I believe that you are going to get more and more requests to make a documentary about public education. A lot of public school supporters are extremely upset at how public education is being forced to go down the wrong road. We want the truth to be exposed, and will keep turning to you for help.

That alarming truth is that our nation’s public education system is in the process of being dismantled and privatized in the name of “education reform.” The strategies being used are right out of the disaster capitalism playbook, with both Republicans and Democrats in support of the plan (including President Obama’s administration). A wrong-headed, glorified “business model of education” has been shoved down our throats but it’s not working. The school reform we’ve now been subjected to for years is failing!
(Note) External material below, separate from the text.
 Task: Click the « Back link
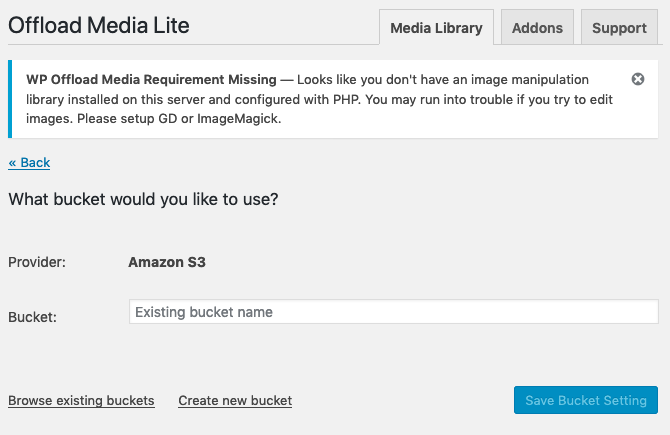(29, 162)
Opportunists and predators (“edupreneurs”) are having a feeding frenzy on the stream of public school funding. School districts spend millions on consultants and useless programs, and then whittle away at teachers, librarians, and electives for kids. Privately-run, publicly-funded, inadequately-monitored charter schools get preferential treatment and the myth of their superiority is constantly parroted.   
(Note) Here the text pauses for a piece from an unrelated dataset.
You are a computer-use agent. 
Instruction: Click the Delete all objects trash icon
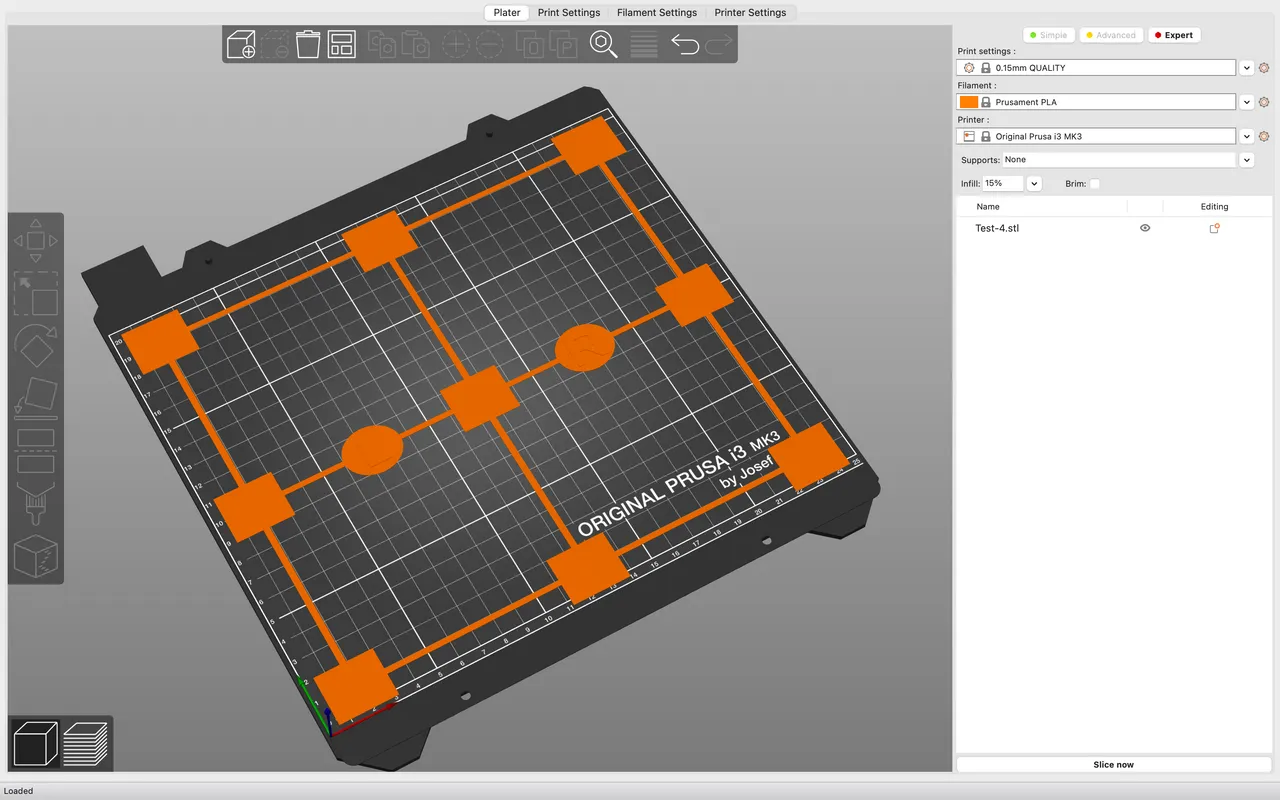click(307, 44)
Billionaires are using their philanthropic foundations to manipulate and direct education policy. CEOs and hedge fund managers are funding propaganda to stir up anti-teacher and pro-charter school sentiment; to them a future of charter school expansion means gold (and here). The U.S. Department of Education is bribing cash strapped states to implement its favored, but unproven reforms. Economists are funded and given permission to experiment on kids. Arrogant business-oriented school leaders and policymakers have acquired control and ignore important research. Knowledgeable educators and parents have been denied seats at the table.

Education in the public schools is now about preparing for tests. Today’s students are viewed as data points and are being overdosed with test prep, drill and kill. Art, music and even recess are disappearing in schools with a devastating effect on kids. Teachers’ livelihoods and public schools’ existence depend on the results of high stakes testing and this has led to gaming the system and cheating. Many of the most outspoken pundits, politicians and bureaucrats who are pushing this business-model of ed reform attended private schools. They also send their children to private schools with tiny classes, but have no qualms about pushing large class sizes on public school kids. More and more buckets of money are being poured into companies that profit from students testing.

The tolerance for exclusion and school segregation is increasing, and there is a continuing deafening silence from our leaders about America’s shamefully high child poverty  and incarceration rates. Teachers have been made into scapegoats for all our social ills, and the dignity of their profession is being eroded away. A miniscule group of Americans is acquiring an ever-increasing amount of wealth, and there are always justifications for why public schools shouldn’t be better funded.

It’s clearly time to ratchet up the resistance to all of these things. So I hope you’ll decide to join in the fight against what I’ve mentioned here. If you decide to make a film about these things, know that there is a whole network of very knowledgeable public school parents who will help you along.

I look forward to making your acquaintance when you sign my copy of Here Comes Trouble. I will be bringing two items for you: a copy of education historian Diane Ravitch’s important and best-selling book, The Death and Life of the Great American School System: How Testing and Choice Are Undermining Education, as well as a copy of The Inconvenient Truth Behind Waiting For Superman, a new film produced by a grassroots group of teachers and parents in New York. I think you will appreciate both items very much.

With hope for a better future,

Sharon Higgins
Oakland, CA


PS: Are you aware that Matt Damon made a special trip to Washington, D.C. so he could speak to the teachers and public school supporters attending the Save Our Schools March this past July? My group, Parents Across America  helped to organize and co-sponsored that event.